* 文書本文 *
あべまつ行脚

ひたすら美しいものに導かれ、心写りを仕舞う玉手箱

描かれた伊勢物語 王朝の恋 ・ 出光美術館

2008-02-12 15:39:19 | 日本美術
今夜のお話は、こんな女のひとさ。

昔男ありけり。

雅なマメおとこが出会った
様々なおなご衆の色々をお話取り混ぜ、
絵がその世界を深めてくれる。

執念深い血みどろはやはり清姫のようで恐ろしい。
幼なじみは心安い。
屏風になった伊勢物語は人気のグッドチョイスなのだ。
品定め本のようでもあり、
恋路の不思議な物語は、いつの世も読む人を
引き込んでくれるものなのだ。

125段の つひにゆく
昔男わづらいて、心地しぬべくおぼえければ
つひにゆく道とはかねてききしかど
昨日今日とは思はざりしを

初冠して以来、業平56才で人生を終えるまでの
ひとり男としての物語。

又兵衛のなんとも色っぽい「梓弓」
女が宮使いのため3年待つといって別れた男を慕い続けたが
待てど暮らせど男が来ないので、
ついに諦め、新しく夫を向かえるその時に男が現れる。
やっと待ちかねた男が訪ねてきて、いざ、ここで戸を開けよというのに
女は、この期に及んで新しい夫に操を立てる。

* 資料抜粋 *
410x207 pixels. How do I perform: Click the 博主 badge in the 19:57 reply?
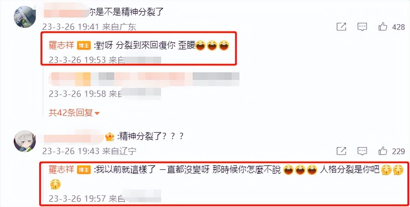[84, 170]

* 課題一覧 *
**a)** 伊勢物語の屏風を紹介した記事の「梓弓」の話で、女が男を待つのを諦めた理由を、記事の記述に基づいて1～3文で説明してください。
**b)** 伊勢物語の屏風を紹介した記事から、「屏風になった伊勢物語は人気のグッドチョイスなのだ。」から「ひとり男としての物語。」までを一字一句違えずに書き写してください。
上記の行は、課題に取り組む際に参照する必要はありません。

* 課題の解答 *
**a)** 女は宮仕えのため3年待つと言って別れた男を慕い続けていましたが、いくら待っても男が来なかったため、ついに諦めました。

**b)**
屏風になった伊勢物語は人気のグッドチョイスなのだ。
品定め本のようでもあり、
恋路の不思議な物語は、いつの世も読む人を
引き込んでくれるものなのだ。

125段の つひにゆく
昔男わづらいて、心地しぬべくおぼえければ
つひにゆく道とはかねてききしかど
昨日今日とは思はざりしを

初冠して以来、業平56才で人生を終えるまでの
ひとり男としての物語。